Mediante una Perforación Horizontal Dirigida (PHD), la megaobra liderada por YPF comenzó una de sus etapas más complejas. El proyecto busca multiplicar la capacidad de exportación de crudo desde la Cuenca Neuquina hacia el puerto de Punta Colorada.
El proyecto Vaca Muerta Oil Sur (VMOS), la obra de infraestructura energética más ambiciosa de la década en Argentina, alcanzó un nuevo hito operativo esta semana. Según informó el Gobierno de Río Negro, se puso en marcha el cruce del río Negro, una maniobra técnica de alta precisión que conecta las dos márgenes del curso de agua sin afectar su cauce ni el ecosistema circundante.

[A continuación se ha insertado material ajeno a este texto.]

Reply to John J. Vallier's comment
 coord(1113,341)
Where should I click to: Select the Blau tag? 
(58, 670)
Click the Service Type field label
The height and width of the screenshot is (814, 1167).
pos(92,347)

Para atravesar el río, se utiliza la técnica de Perforación Horizontal Dirigida (PHD). A diferencia de los métodos convencionales, esta tecnología permite tunelar por debajo del lecho del río a una profundidad segura, evitando cualquier contacto con el agua y minimizando el impacto ambiental en las zonas de ribera.
Este procedimiento garantiza: Integridad ambiental: No se altera el flujo del río ni se interviene el suelo superficial; Seguridad operativa: El ducto queda protegido a gran profundidad, fuera del alcance de procesos erosivos; Eficiencia técnica: Permite una instalación rápida y controlada de la tubería de acero.
El motor de la exportación energética
El oleoducto VMOS es la pieza central de un sistema que conectará el corazón de Vaca Muerta (en la provincia de Neuquén) con un nuevo terminal de exportación en Punta Colorada, cerca de Sierra Grande, en la costa rionegrina.
Una vez finalizada, la obra permitirá:
Descomprimir el cuello de botella actual que limita la salida de petróleo de la Cuenca Neuquina.
Exportar hasta 360.000 barriles diarios en una primera etapa, con potencial de duplicar esa cifra.
Generar miles de empleos en la región, impulsando el desarrollo logístico e industrial de las localidades cercanas a la traza.
Desde el Gobierno de Río Negro destacaron la importancia de la obra para el desarrollo productivo de la provincia y el país. El avance de las tareas en el cruce del río es monitoreado por las autoridades ambientales y de recursos hídricos para asegurar el cumplimiento de los estándares exigidos.
"Este proyecto no solo es una obra de ingeniería, es la llave para que Argentina se convierta en un actor relevante en el mercado energético global", señalaron fuentes del sector.